◆ EXERCISE OBJECTIVE:
Among the entries below, retype exactly the lines starting with the one with "Where should I click to: Collapse" and going on through the one with "Split the clip with the scissors tool", but not the pictures.

◆ PROVIDED RECORDS:
|---|

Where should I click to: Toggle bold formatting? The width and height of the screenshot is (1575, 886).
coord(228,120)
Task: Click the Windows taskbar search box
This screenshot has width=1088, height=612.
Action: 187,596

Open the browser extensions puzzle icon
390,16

|---|

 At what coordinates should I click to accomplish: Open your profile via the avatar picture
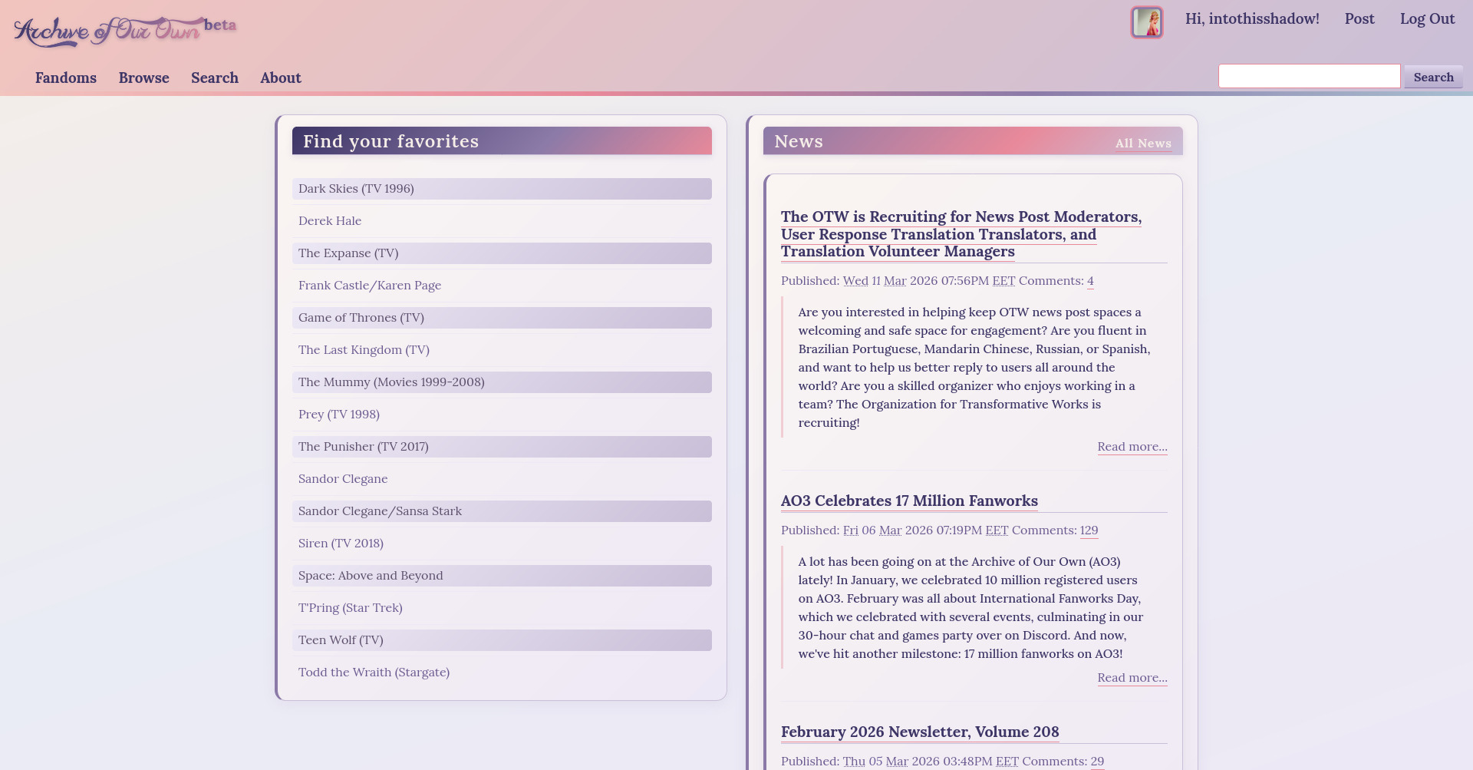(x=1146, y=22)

|---|

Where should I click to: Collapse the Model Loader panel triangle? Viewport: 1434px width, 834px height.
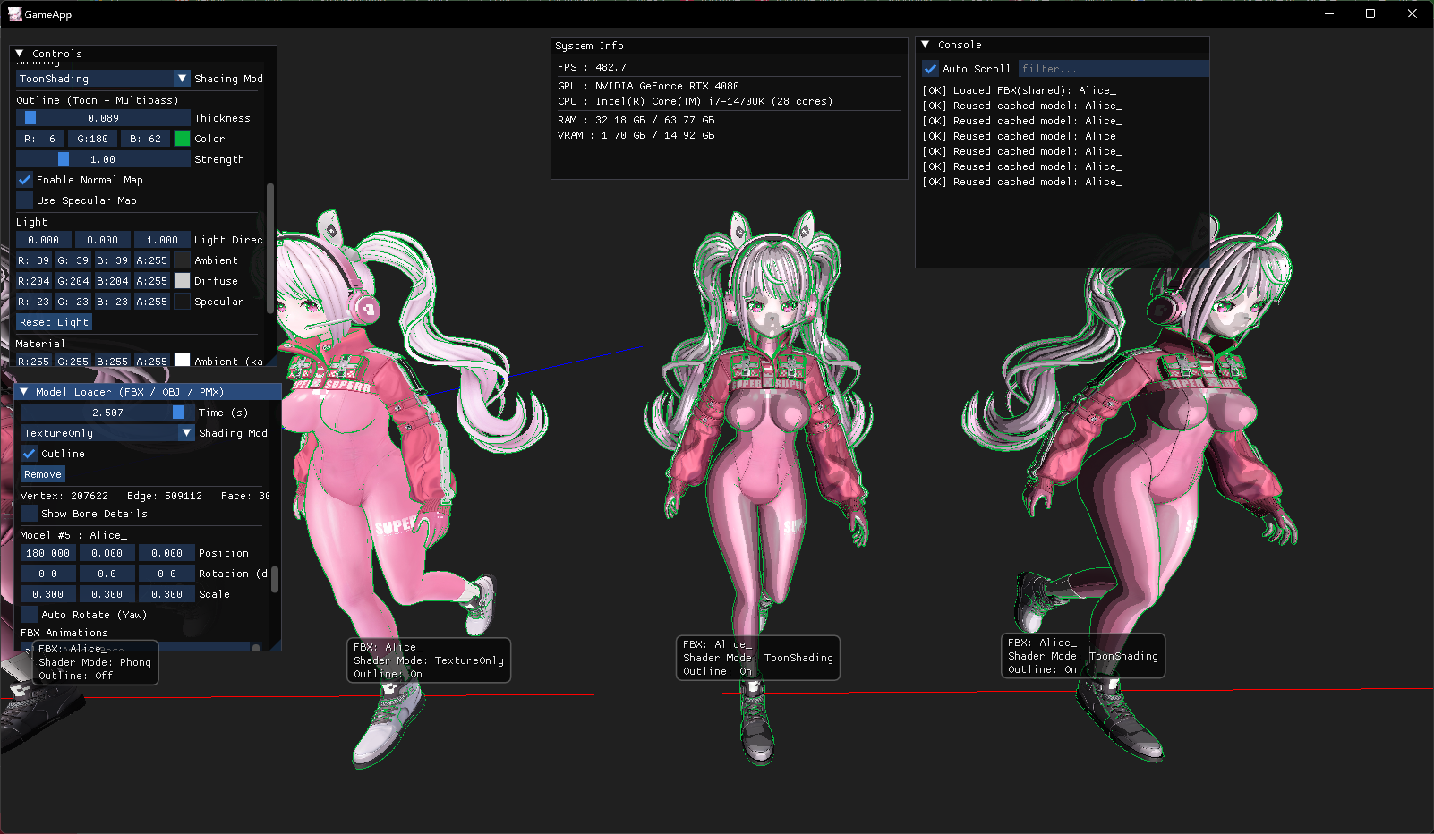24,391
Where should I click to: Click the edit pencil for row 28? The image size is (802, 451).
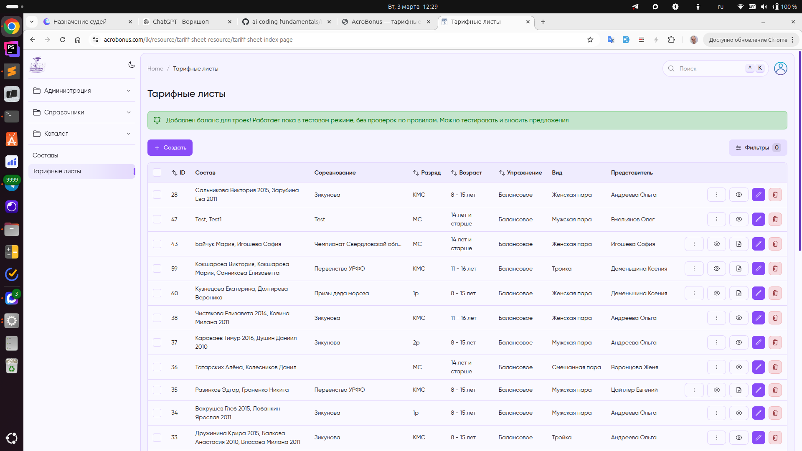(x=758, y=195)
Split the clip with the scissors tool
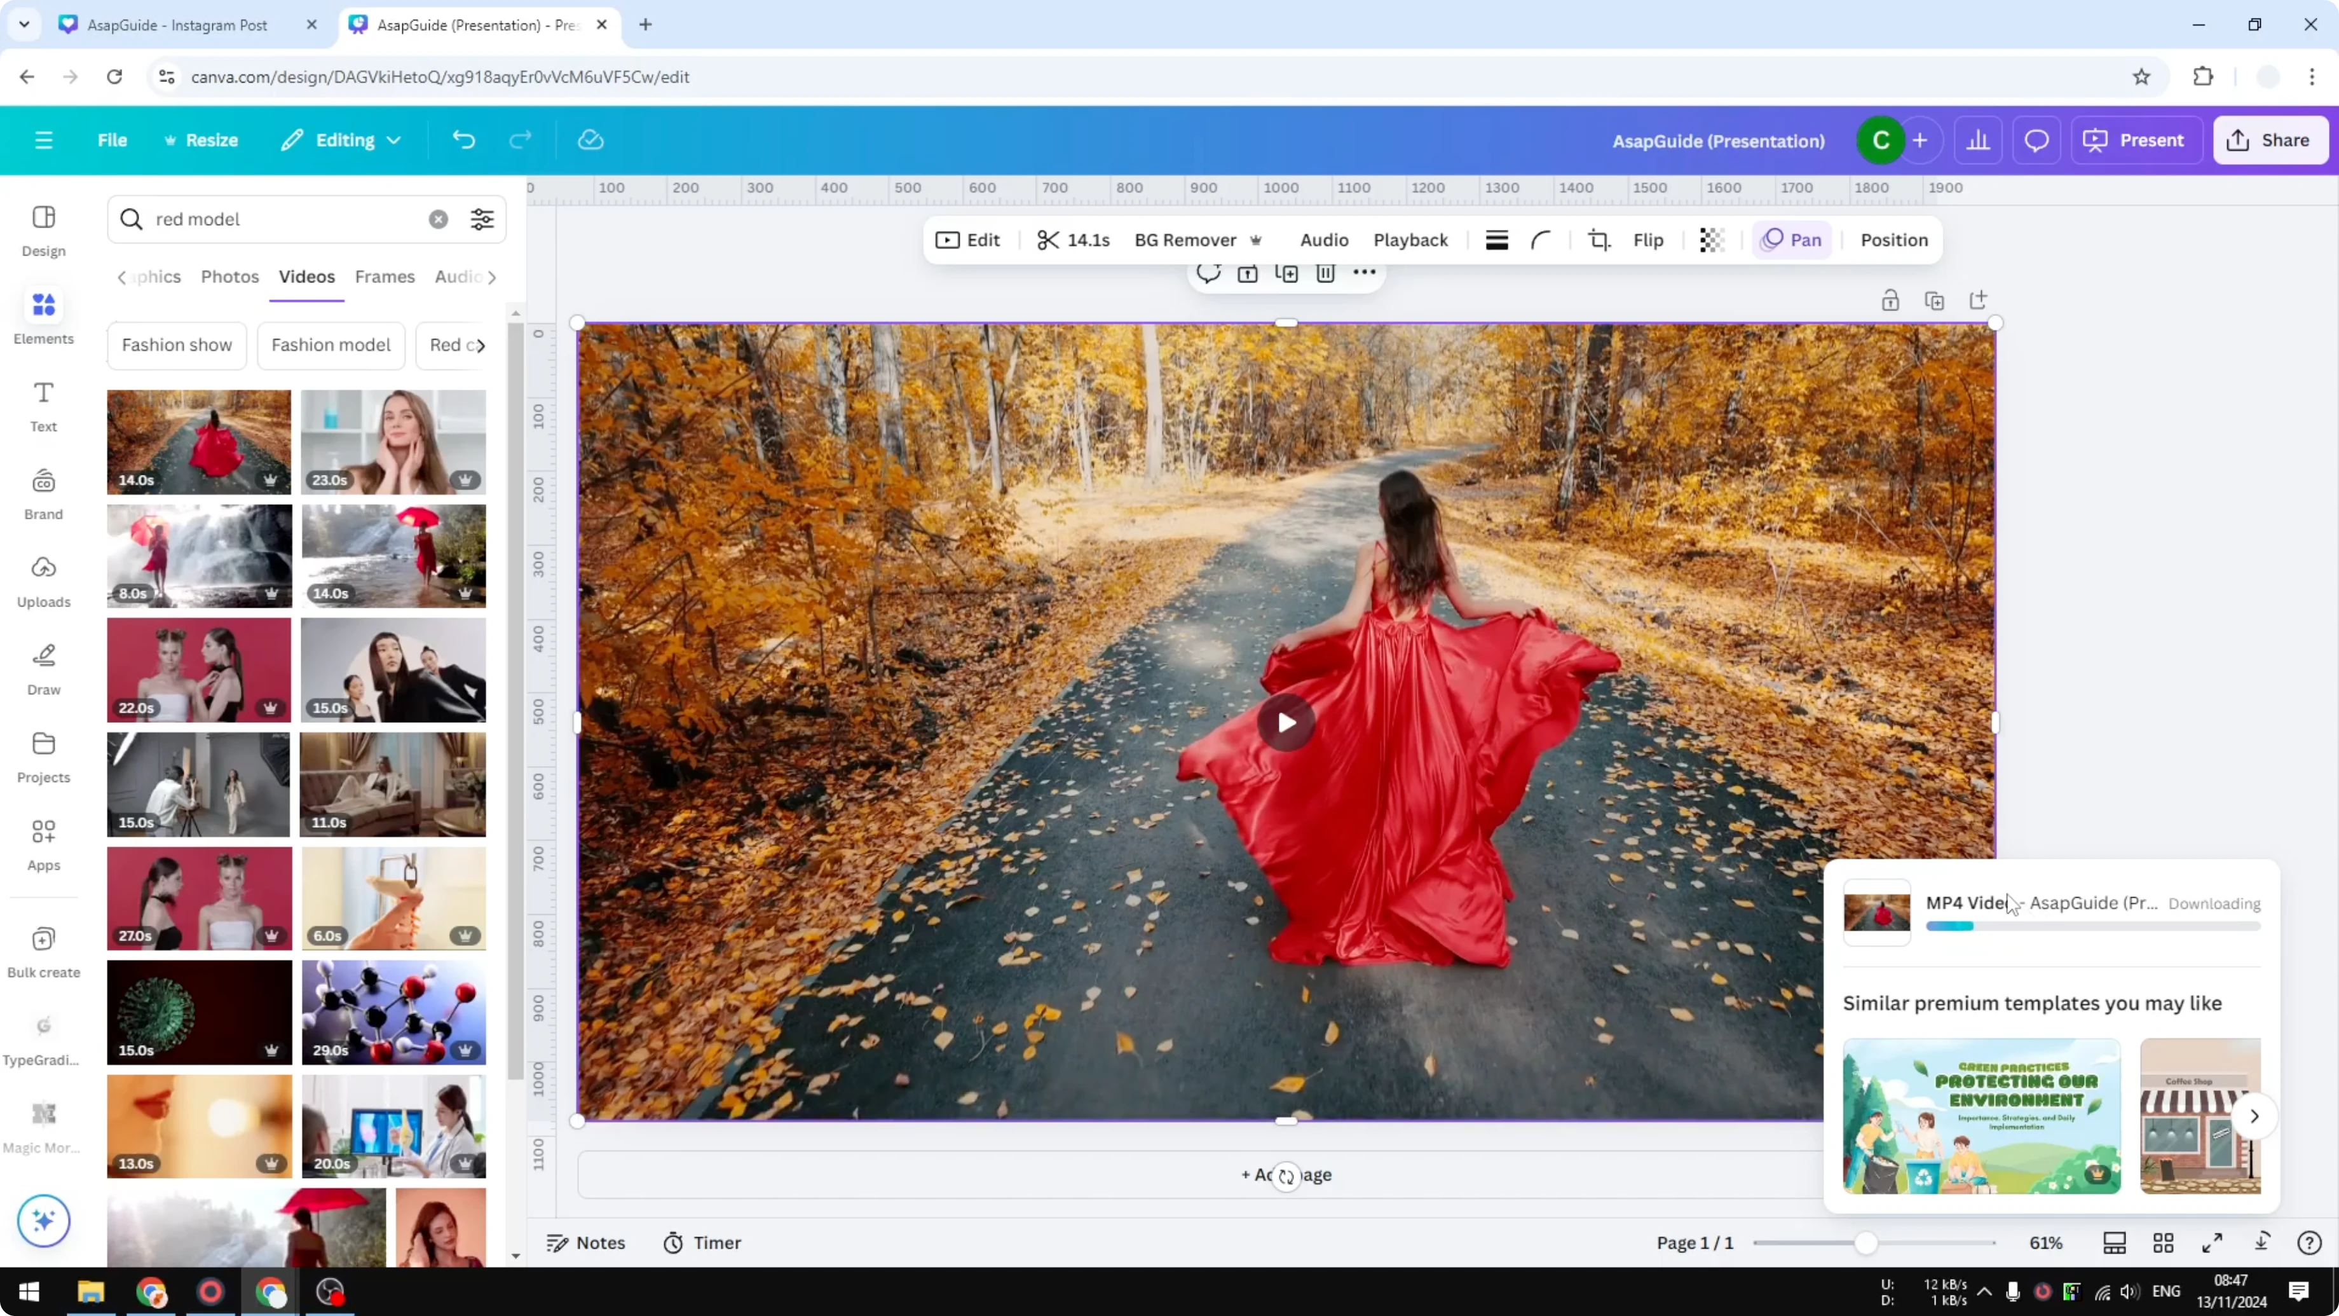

|---|

◆ SOLUTION FOR THIS EXERCISE:
Where should I click to: Collapse the Model Loader panel triangle? Viewport: 1434px width, 834px height.
24,391
Where should I click to: Click the edit pencil for row 28? The image size is (802, 451).
(x=758, y=195)
Split the clip with the scissors tool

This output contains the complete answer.